### PROBLEM STATEMENT
Show every line of the data below that includes the word "each".

### STUDY MATERIAL
<<<<

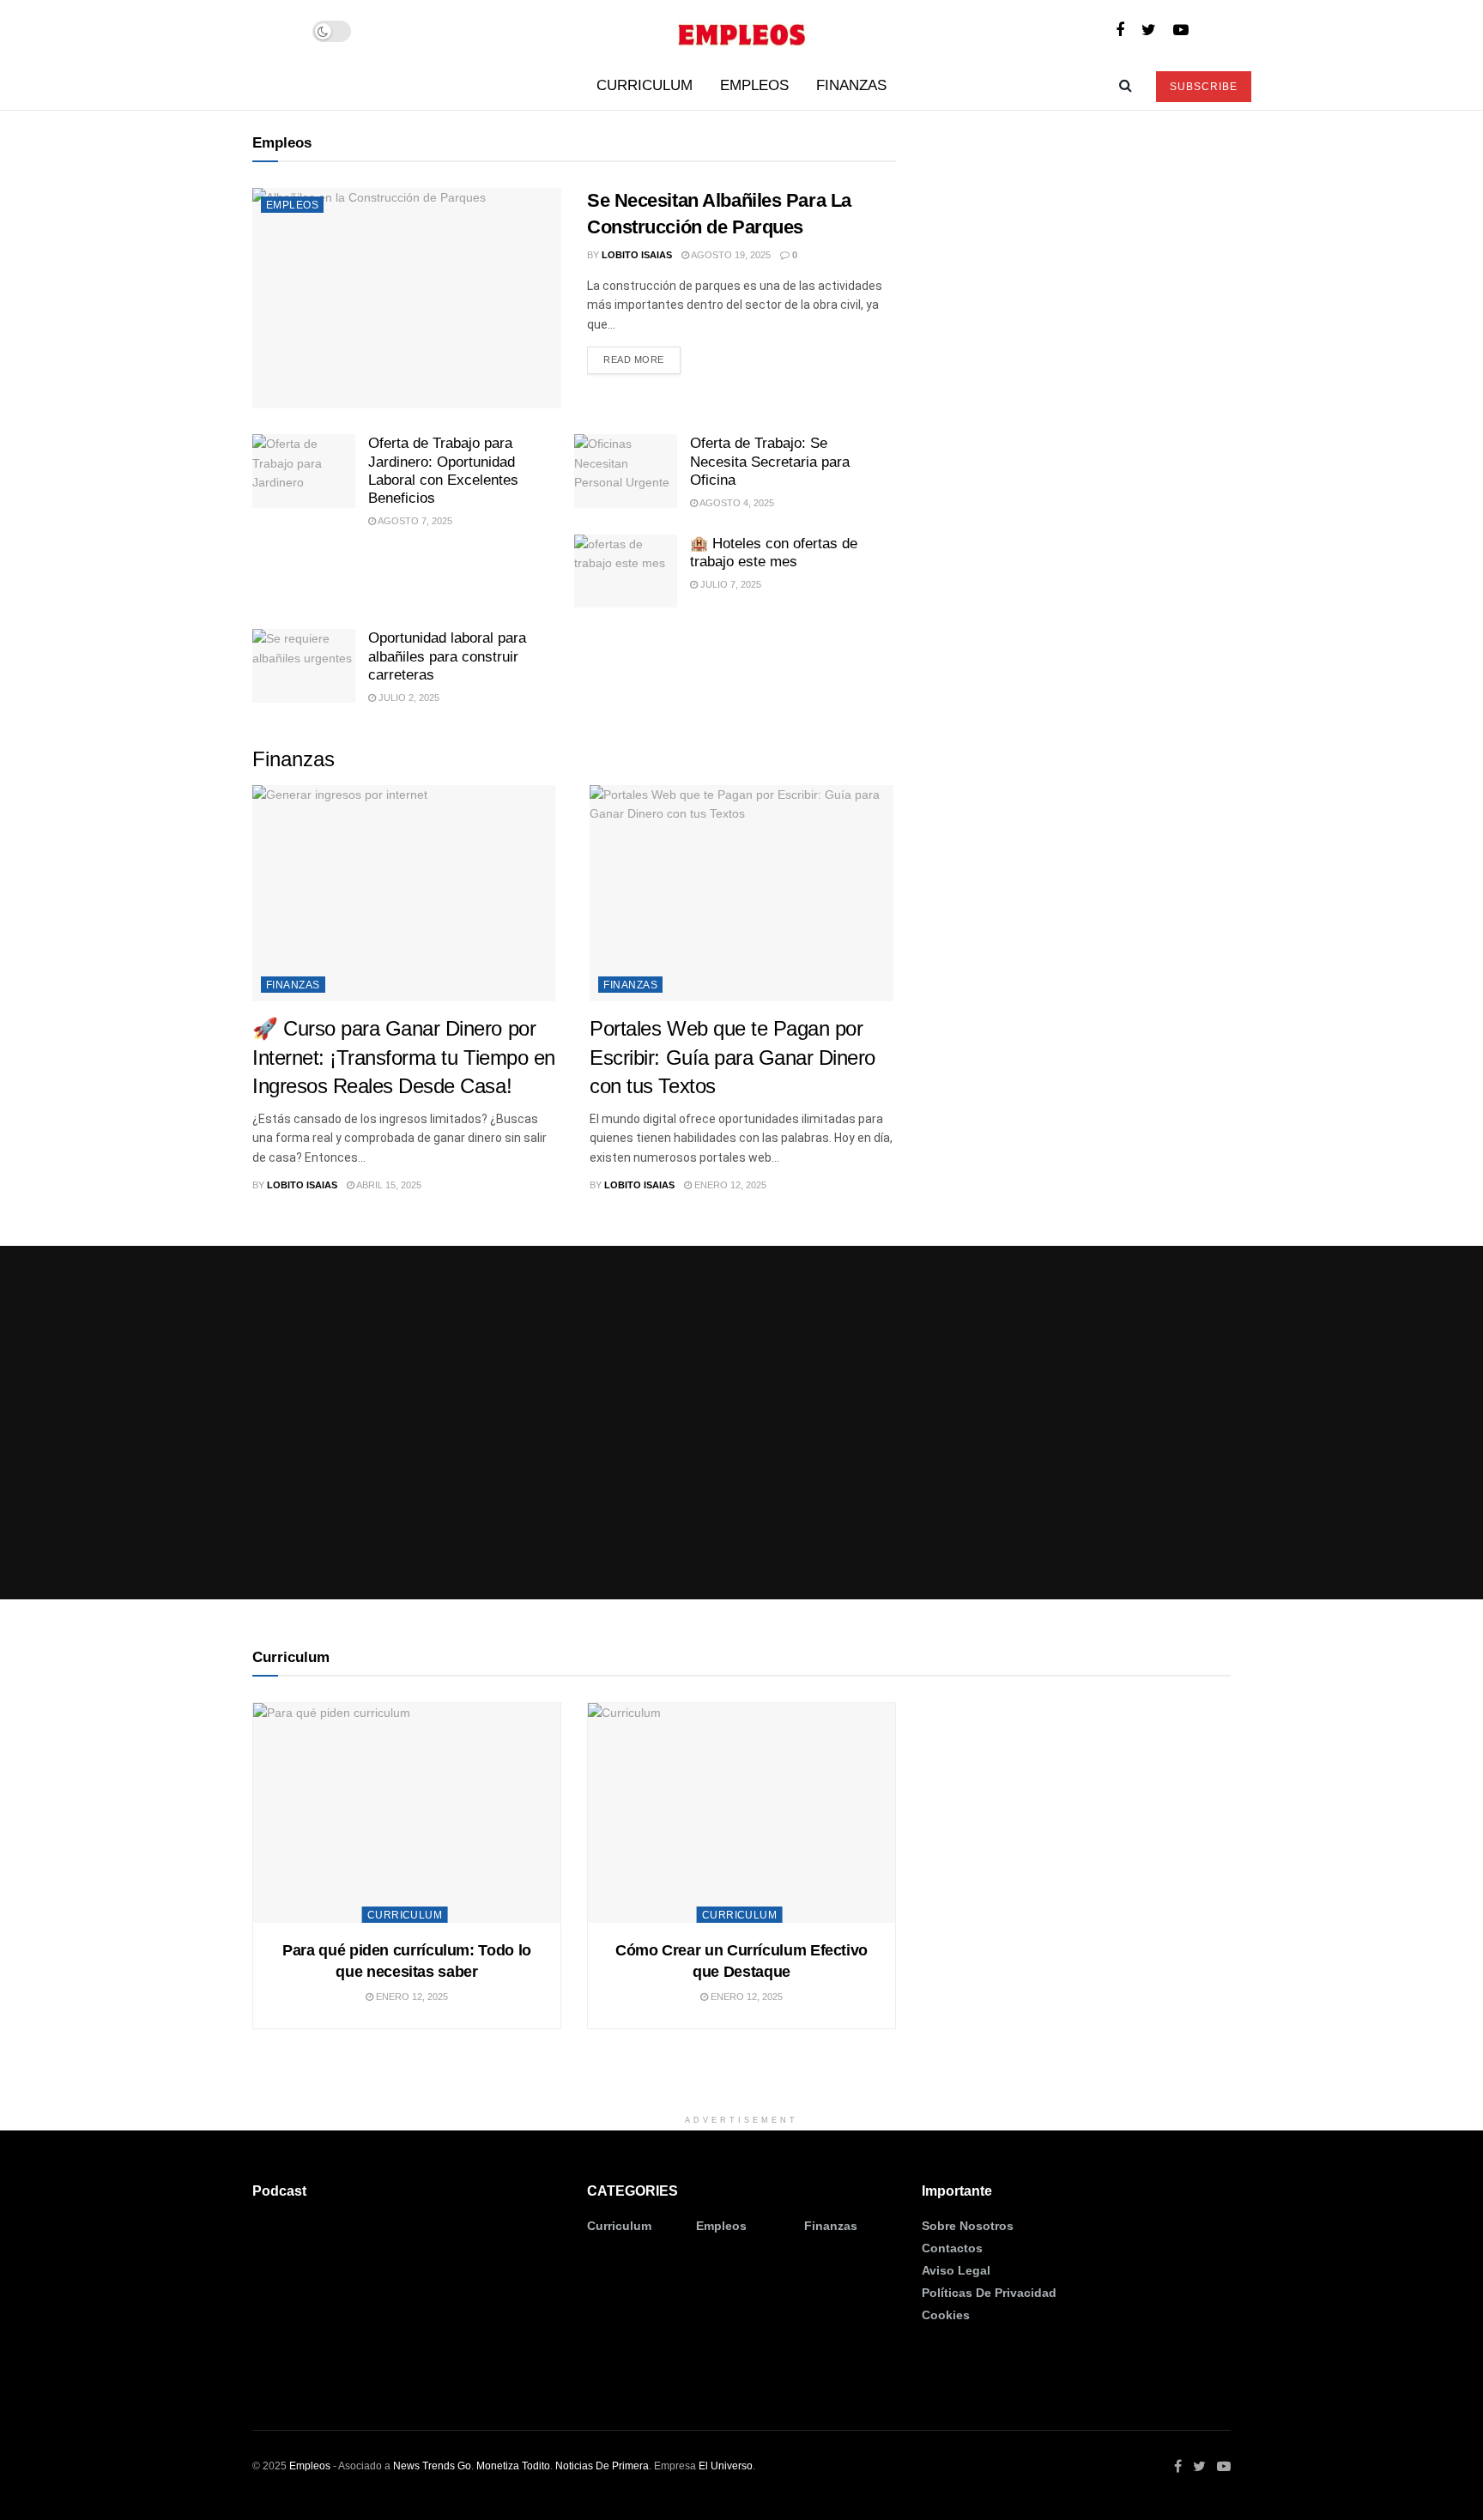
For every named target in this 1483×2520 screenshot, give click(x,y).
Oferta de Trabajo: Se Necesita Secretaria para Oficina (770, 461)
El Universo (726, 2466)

>>>>
<<<<

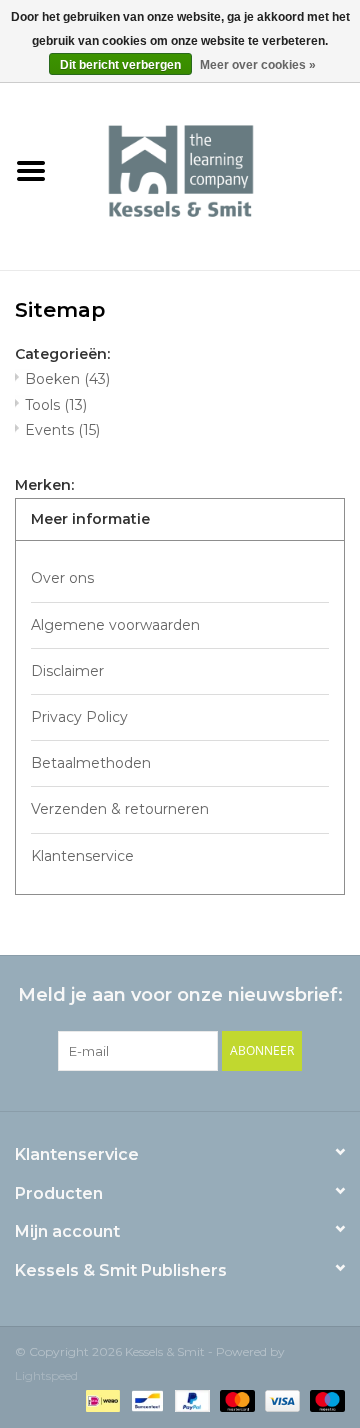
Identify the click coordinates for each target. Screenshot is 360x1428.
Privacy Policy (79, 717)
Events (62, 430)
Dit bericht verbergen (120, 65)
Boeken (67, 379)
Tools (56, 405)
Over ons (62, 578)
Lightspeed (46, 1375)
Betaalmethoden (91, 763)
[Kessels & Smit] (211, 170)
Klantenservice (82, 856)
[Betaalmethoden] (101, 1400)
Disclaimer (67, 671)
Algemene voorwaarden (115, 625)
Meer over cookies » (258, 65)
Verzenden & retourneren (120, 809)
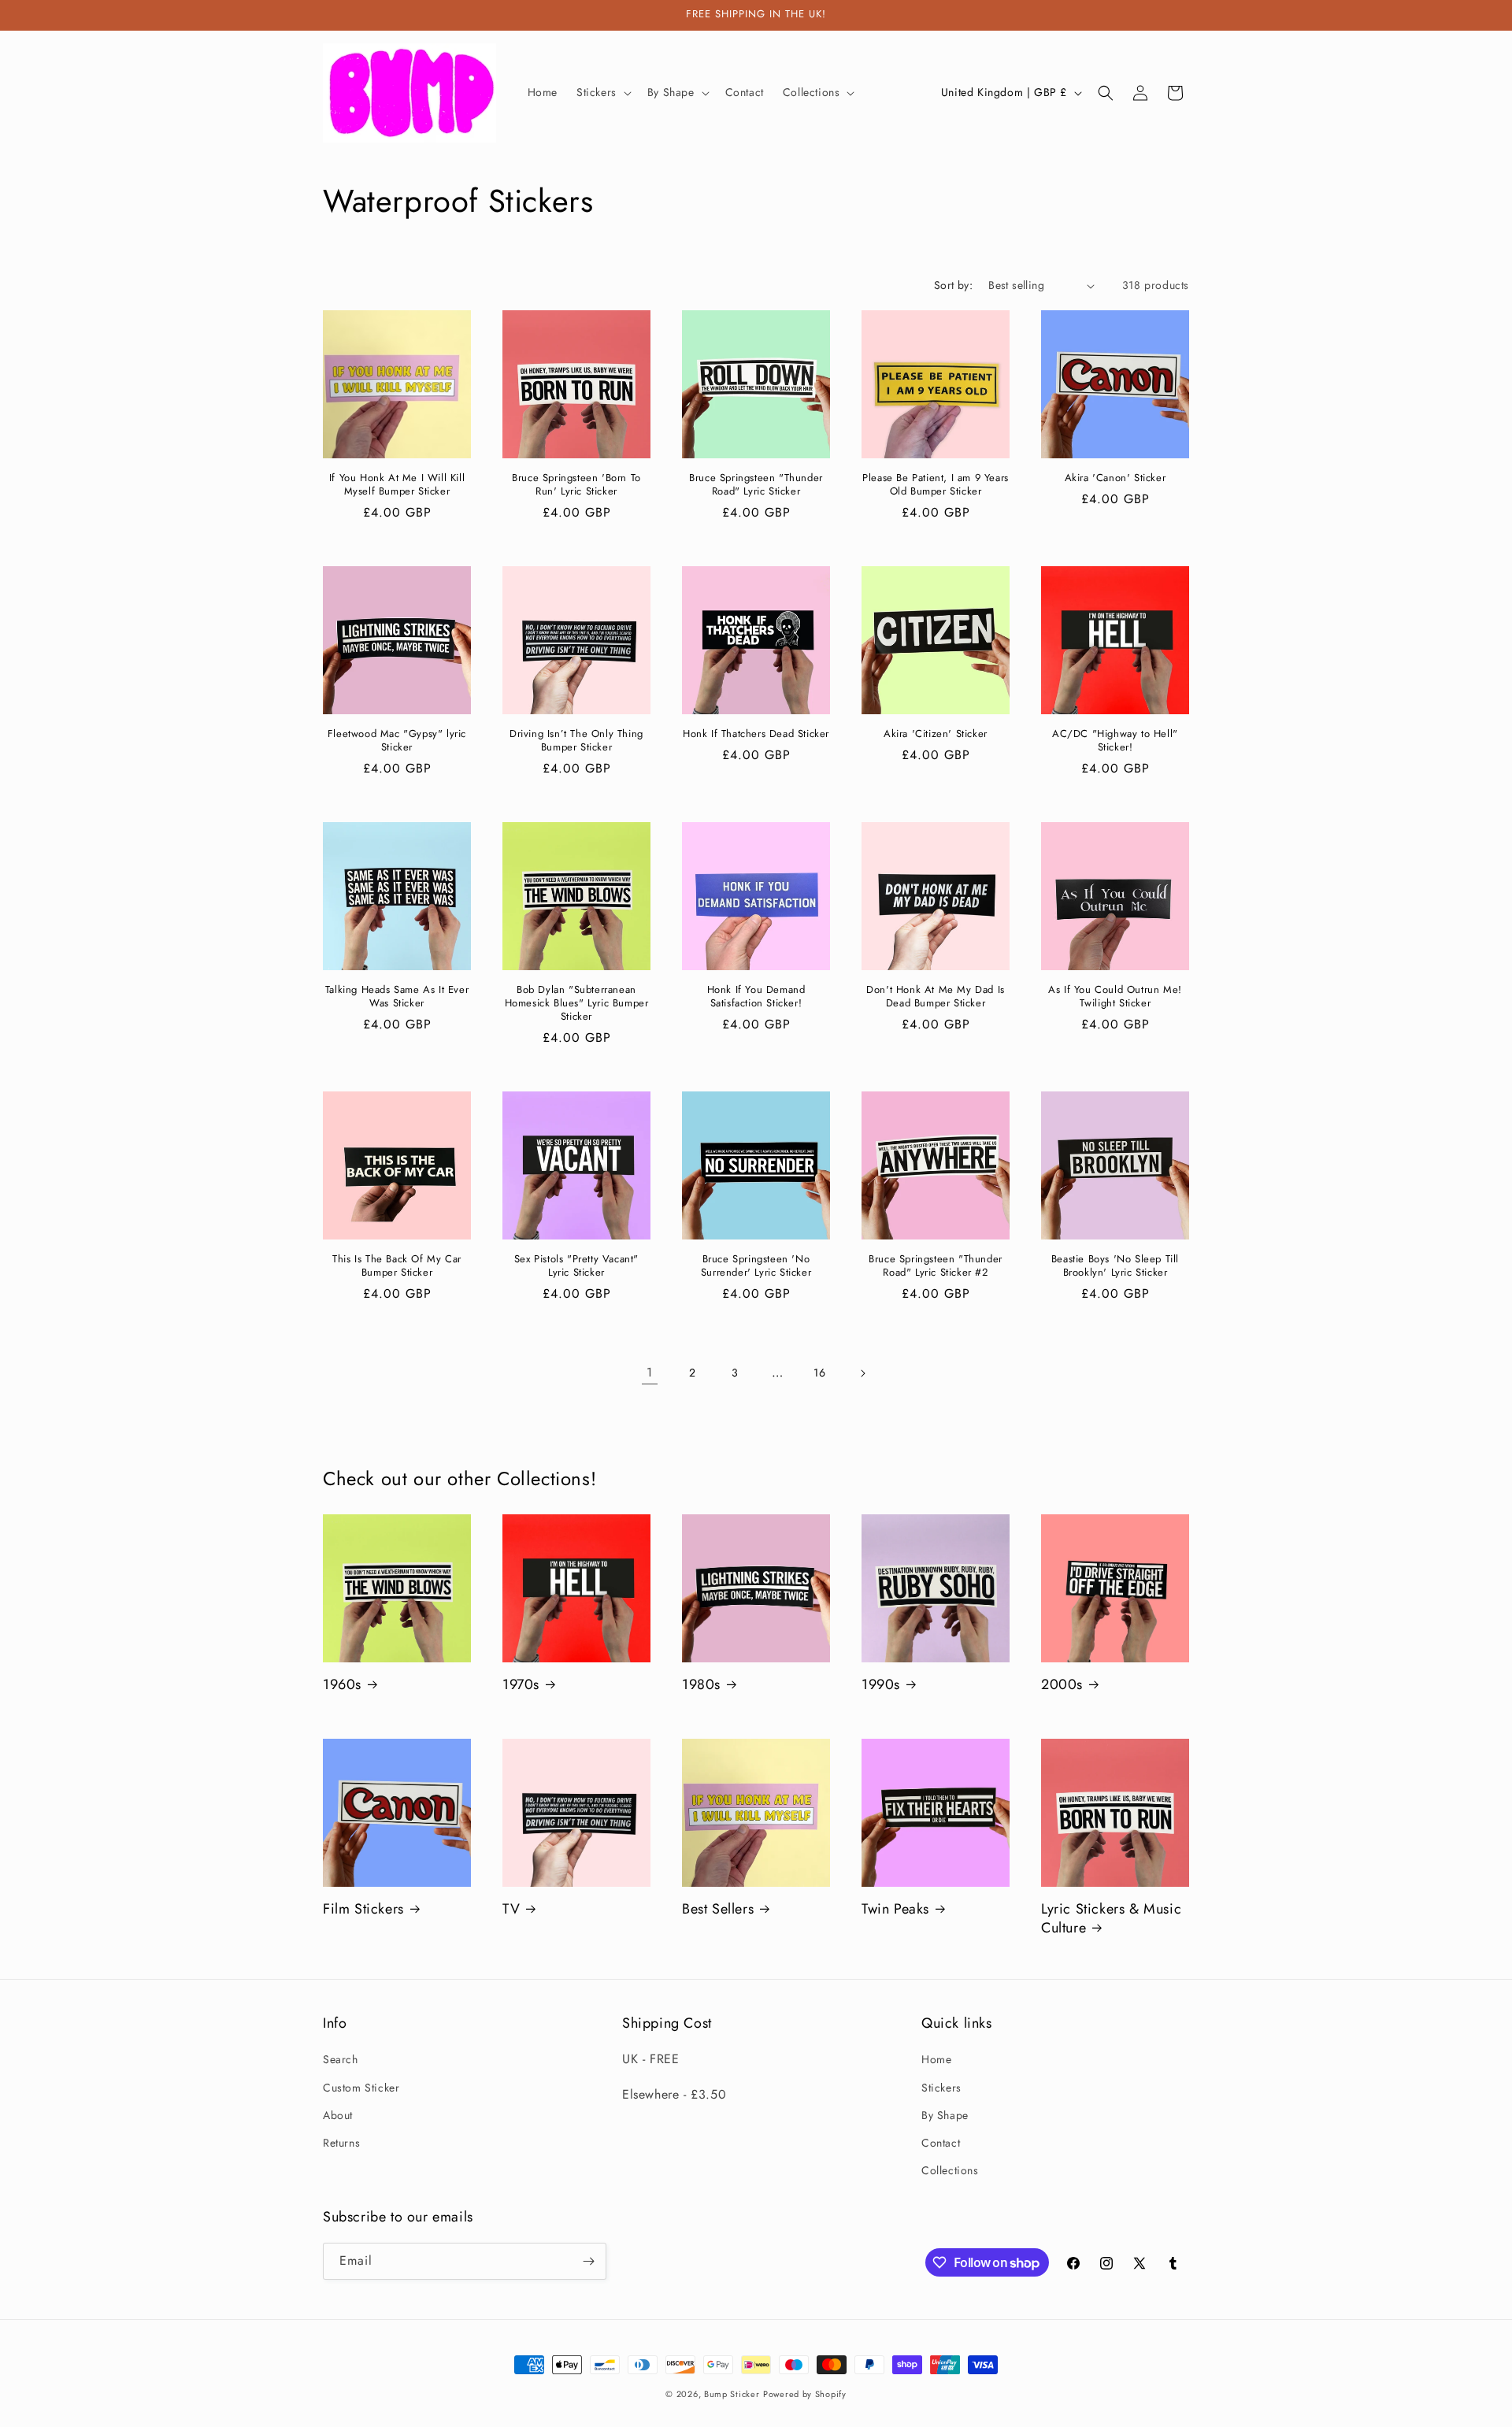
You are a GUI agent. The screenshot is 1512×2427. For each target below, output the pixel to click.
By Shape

>>>>

### WRITTEN REPLY
Identify the click coordinates for each target. Screenshot is 360x1428.
You are a GUI agent. The screenshot is 1512×2427. For each target below, output the pixel to click.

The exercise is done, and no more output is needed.